The records below are to be duplicated character for character.
━━ DATA FOR PROCESSING
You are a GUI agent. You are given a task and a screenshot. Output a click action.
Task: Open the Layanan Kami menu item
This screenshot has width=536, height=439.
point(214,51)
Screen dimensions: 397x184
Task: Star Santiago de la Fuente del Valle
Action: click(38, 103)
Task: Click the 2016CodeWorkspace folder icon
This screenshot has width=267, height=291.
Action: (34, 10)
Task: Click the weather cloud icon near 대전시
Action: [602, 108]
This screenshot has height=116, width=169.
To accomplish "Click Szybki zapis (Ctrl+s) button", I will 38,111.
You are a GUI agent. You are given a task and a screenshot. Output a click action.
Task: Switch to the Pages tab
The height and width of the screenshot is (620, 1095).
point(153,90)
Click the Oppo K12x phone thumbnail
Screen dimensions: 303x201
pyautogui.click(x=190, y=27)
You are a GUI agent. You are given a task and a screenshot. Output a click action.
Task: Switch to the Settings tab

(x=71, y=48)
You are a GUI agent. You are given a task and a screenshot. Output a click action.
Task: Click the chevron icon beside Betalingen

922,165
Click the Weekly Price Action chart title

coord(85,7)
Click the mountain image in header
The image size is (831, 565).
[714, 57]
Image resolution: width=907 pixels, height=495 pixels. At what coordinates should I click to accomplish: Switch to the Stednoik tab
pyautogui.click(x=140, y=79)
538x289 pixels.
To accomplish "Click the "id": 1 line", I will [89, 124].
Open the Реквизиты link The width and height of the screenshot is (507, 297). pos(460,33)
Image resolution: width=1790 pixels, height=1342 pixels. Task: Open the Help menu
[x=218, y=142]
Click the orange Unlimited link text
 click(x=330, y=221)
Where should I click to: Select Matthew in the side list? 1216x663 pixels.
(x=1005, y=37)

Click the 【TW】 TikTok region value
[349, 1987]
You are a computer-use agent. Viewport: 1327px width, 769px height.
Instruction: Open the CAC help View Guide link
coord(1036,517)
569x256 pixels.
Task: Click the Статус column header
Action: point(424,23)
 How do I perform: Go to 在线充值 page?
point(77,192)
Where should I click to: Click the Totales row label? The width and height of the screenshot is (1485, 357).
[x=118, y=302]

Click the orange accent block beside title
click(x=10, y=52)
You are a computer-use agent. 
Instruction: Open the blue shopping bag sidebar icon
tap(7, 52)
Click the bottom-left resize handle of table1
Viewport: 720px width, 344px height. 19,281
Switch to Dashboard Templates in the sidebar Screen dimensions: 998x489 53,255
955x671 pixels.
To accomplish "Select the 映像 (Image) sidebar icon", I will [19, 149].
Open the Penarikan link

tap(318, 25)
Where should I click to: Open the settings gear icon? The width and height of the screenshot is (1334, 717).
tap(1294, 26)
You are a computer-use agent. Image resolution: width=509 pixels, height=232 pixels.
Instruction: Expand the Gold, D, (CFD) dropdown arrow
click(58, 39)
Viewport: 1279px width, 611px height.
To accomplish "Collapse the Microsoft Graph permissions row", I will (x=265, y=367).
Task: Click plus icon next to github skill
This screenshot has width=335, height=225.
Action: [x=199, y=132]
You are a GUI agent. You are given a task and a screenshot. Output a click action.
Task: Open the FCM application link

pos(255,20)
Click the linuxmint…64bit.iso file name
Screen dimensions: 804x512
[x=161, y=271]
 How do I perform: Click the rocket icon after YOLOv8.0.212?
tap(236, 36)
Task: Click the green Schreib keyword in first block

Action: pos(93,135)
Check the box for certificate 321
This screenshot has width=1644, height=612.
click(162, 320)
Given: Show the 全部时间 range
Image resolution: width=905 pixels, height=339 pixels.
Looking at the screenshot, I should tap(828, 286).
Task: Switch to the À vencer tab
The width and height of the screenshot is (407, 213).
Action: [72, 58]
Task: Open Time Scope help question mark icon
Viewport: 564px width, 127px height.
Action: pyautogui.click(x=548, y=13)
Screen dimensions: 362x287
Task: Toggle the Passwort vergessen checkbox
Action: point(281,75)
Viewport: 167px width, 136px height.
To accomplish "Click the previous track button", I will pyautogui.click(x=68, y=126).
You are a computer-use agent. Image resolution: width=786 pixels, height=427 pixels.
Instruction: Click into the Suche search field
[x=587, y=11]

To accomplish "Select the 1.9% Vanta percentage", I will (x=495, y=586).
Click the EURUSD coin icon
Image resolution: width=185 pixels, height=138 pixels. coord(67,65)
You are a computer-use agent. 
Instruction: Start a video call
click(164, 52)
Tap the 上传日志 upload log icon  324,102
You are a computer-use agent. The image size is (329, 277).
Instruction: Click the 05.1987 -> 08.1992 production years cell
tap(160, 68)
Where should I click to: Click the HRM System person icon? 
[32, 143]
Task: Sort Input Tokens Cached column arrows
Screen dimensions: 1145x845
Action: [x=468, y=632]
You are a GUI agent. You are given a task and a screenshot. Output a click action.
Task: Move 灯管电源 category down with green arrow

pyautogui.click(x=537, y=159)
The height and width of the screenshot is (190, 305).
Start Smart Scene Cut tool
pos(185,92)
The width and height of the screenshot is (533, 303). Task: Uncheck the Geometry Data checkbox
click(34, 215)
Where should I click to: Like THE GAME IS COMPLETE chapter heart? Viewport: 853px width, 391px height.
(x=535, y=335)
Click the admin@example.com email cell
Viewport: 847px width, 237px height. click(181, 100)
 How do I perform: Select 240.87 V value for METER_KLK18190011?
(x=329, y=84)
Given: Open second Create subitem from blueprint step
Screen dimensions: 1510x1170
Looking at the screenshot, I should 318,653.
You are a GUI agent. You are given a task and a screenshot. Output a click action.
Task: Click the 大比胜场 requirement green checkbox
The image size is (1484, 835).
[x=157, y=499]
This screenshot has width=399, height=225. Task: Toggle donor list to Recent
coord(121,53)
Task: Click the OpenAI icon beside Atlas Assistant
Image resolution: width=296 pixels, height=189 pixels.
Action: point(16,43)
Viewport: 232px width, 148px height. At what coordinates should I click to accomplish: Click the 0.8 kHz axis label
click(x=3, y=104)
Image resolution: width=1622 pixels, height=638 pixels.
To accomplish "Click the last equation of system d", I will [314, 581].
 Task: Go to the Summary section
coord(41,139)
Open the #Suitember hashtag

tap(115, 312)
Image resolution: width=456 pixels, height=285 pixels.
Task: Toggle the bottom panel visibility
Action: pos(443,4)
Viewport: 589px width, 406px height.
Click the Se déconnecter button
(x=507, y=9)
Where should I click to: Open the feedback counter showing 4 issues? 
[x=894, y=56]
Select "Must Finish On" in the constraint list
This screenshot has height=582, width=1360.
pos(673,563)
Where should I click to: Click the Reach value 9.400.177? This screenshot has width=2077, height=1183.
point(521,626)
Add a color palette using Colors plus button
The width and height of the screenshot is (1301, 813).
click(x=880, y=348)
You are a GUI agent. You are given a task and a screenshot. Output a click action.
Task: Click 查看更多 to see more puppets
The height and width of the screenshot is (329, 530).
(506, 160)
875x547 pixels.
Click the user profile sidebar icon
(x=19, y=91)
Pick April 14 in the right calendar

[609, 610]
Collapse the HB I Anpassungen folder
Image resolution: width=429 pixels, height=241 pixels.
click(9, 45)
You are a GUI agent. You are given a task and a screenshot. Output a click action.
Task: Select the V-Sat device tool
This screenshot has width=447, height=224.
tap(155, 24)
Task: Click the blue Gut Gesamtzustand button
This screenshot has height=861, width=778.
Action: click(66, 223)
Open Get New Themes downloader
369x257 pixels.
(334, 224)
━━━━
:: ANSWER FOR THIS EXERCISE ::
You are a GUI agent. You are given a task and a screenshot. Output a click action.
Task: Open the Layanan Kami menu item
This screenshot has width=536, height=439.
point(214,51)
Screen dimensions: 397x184
Task: Star Santiago de la Fuente del Valle
Action: click(38, 103)
Task: Click the 2016CodeWorkspace folder icon
This screenshot has width=267, height=291.
Action: (34, 10)
Task: Click the weather cloud icon near 대전시
Action: [602, 108]
This screenshot has height=116, width=169.
To accomplish "Click Szybki zapis (Ctrl+s) button", I will 38,111.
You are a GUI agent. You are given a task and a screenshot. Output a click action.
Task: Switch to the Pages tab
The height and width of the screenshot is (620, 1095).
point(153,90)
Click the Oppo K12x phone thumbnail
Screen dimensions: 303x201
pyautogui.click(x=190, y=27)
You are a GUI agent. You are given a task and a screenshot. Output a click action.
Task: Switch to the Settings tab

(x=71, y=48)
You are a GUI agent. You are given a task and a screenshot. Output a click action.
Task: Click the chevron icon beside Betalingen

922,165
Click the Weekly Price Action chart title

coord(85,7)
Click the mountain image in header
The image size is (831, 565).
[714, 57]
Image resolution: width=907 pixels, height=495 pixels. At what coordinates should I click to accomplish: Switch to the Stednoik tab
pyautogui.click(x=140, y=79)
538x289 pixels.
To accomplish "Click the "id": 1 line", I will [89, 124].
Open the Реквизиты link The width and height of the screenshot is (507, 297). pos(460,33)
Image resolution: width=1790 pixels, height=1342 pixels. Task: Open the Help menu
[x=218, y=142]
Click the orange Unlimited link text
 click(x=330, y=221)
Where should I click to: Select Matthew in the side list? 1216x663 pixels.
(x=1005, y=37)

Click the 【TW】 TikTok region value
[349, 1987]
You are a computer-use agent. Viewport: 1327px width, 769px height.
Instruction: Open the CAC help View Guide link
coord(1036,517)
569x256 pixels.
Task: Click the Статус column header
Action: point(424,23)
 How do I perform: Go to 在线充值 page?
point(77,192)
Where should I click to: Click the Totales row label? The width and height of the screenshot is (1485, 357).
[x=118, y=302]

Click the orange accent block beside title
click(x=10, y=52)
You are a computer-use agent. 
Instruction: Open the blue shopping bag sidebar icon
tap(7, 52)
Click the bottom-left resize handle of table1
Viewport: 720px width, 344px height. 19,281
Switch to Dashboard Templates in the sidebar Screen dimensions: 998x489 53,255
955x671 pixels.
To accomplish "Select the 映像 (Image) sidebar icon", I will [19, 149].
Open the Penarikan link

tap(318, 25)
Where should I click to: Open the settings gear icon? The width and height of the screenshot is (1334, 717).
tap(1294, 26)
You are a computer-use agent. Image resolution: width=509 pixels, height=232 pixels.
Instruction: Expand the Gold, D, (CFD) dropdown arrow
click(58, 39)
Viewport: 1279px width, 611px height.
To accomplish "Collapse the Microsoft Graph permissions row", I will (x=265, y=367).
Task: Click plus icon next to github skill
This screenshot has width=335, height=225.
Action: [x=199, y=132]
You are a GUI agent. You are given a task and a screenshot. Output a click action.
Task: Open the FCM application link

pos(255,20)
Click the linuxmint…64bit.iso file name
Screen dimensions: 804x512
[x=161, y=271]
 How do I perform: Click the rocket icon after YOLOv8.0.212?
tap(236, 36)
Task: Click the green Schreib keyword in first block

Action: pos(93,135)
Check the box for certificate 321
This screenshot has width=1644, height=612.
click(162, 320)
Given: Show the 全部时间 range
Image resolution: width=905 pixels, height=339 pixels.
Looking at the screenshot, I should tap(828, 286).
Task: Switch to the À vencer tab
The width and height of the screenshot is (407, 213).
Action: [72, 58]
Task: Open Time Scope help question mark icon
Viewport: 564px width, 127px height.
Action: pyautogui.click(x=548, y=13)
Screen dimensions: 362x287
Task: Toggle the Passwort vergessen checkbox
Action: point(281,75)
Viewport: 167px width, 136px height.
To accomplish "Click the previous track button", I will pyautogui.click(x=68, y=126).
You are a computer-use agent. Image resolution: width=786 pixels, height=427 pixels.
Instruction: Click into the Suche search field
[x=587, y=11]

To accomplish "Select the 1.9% Vanta percentage", I will (x=495, y=586).
Click the EURUSD coin icon
Image resolution: width=185 pixels, height=138 pixels. coord(67,65)
You are a computer-use agent. 
Instruction: Start a video call
click(164, 52)
Tap the 上传日志 upload log icon  324,102
You are a computer-use agent. The image size is (329, 277).
Instruction: Click the 05.1987 -> 08.1992 production years cell
tap(160, 68)
Where should I click to: Click the HRM System person icon? 
[32, 143]
Task: Sort Input Tokens Cached column arrows
Screen dimensions: 1145x845
Action: [x=468, y=632]
You are a GUI agent. You are given a task and a screenshot. Output a click action.
Task: Move 灯管电源 category down with green arrow

pyautogui.click(x=537, y=159)
The height and width of the screenshot is (190, 305).
Start Smart Scene Cut tool
pos(185,92)
The width and height of the screenshot is (533, 303). Task: Uncheck the Geometry Data checkbox
click(34, 215)
Where should I click to: Like THE GAME IS COMPLETE chapter heart? Viewport: 853px width, 391px height.
(x=535, y=335)
Click the admin@example.com email cell
Viewport: 847px width, 237px height. click(181, 100)
 How do I perform: Select 240.87 V value for METER_KLK18190011?
(x=329, y=84)
Given: Open second Create subitem from blueprint step
Screen dimensions: 1510x1170
Looking at the screenshot, I should 318,653.
You are a GUI agent. You are given a task and a screenshot. Output a click action.
Task: Click the 大比胜场 requirement green checkbox
The image size is (1484, 835).
[x=157, y=499]
This screenshot has width=399, height=225. Task: Toggle donor list to Recent
coord(121,53)
Task: Click the OpenAI icon beside Atlas Assistant
Image resolution: width=296 pixels, height=189 pixels.
Action: point(16,43)
Viewport: 232px width, 148px height. At what coordinates should I click to accomplish: Click the 0.8 kHz axis label
click(x=3, y=104)
Image resolution: width=1622 pixels, height=638 pixels.
To accomplish "Click the last equation of system d", I will [314, 581].
 Task: Go to the Summary section
coord(41,139)
Open the #Suitember hashtag

tap(115, 312)
Image resolution: width=456 pixels, height=285 pixels.
Task: Toggle the bottom panel visibility
Action: pos(443,4)
Viewport: 589px width, 406px height.
Click the Se déconnecter button
(x=507, y=9)
Where should I click to: Open the feedback counter showing 4 issues? 
[x=894, y=56]
Select "Must Finish On" in the constraint list
This screenshot has height=582, width=1360.
pos(673,563)
Where should I click to: Click the Reach value 9.400.177? This screenshot has width=2077, height=1183.
point(521,626)
Add a color palette using Colors plus button
The width and height of the screenshot is (1301, 813).
click(x=880, y=348)
You are a GUI agent. You are given a task and a screenshot. Output a click action.
Task: Click 查看更多 to see more puppets
The height and width of the screenshot is (329, 530).
(506, 160)
875x547 pixels.
Click the user profile sidebar icon
(x=19, y=91)
Pick April 14 in the right calendar

[609, 610]
Collapse the HB I Anpassungen folder
Image resolution: width=429 pixels, height=241 pixels.
click(9, 45)
You are a GUI agent. You are given a task and a screenshot. Output a click action.
Task: Select the V-Sat device tool
This screenshot has width=447, height=224.
tap(155, 24)
Task: Click the blue Gut Gesamtzustand button
This screenshot has height=861, width=778.
Action: click(66, 223)
Open Get New Themes downloader
369x257 pixels.
(334, 224)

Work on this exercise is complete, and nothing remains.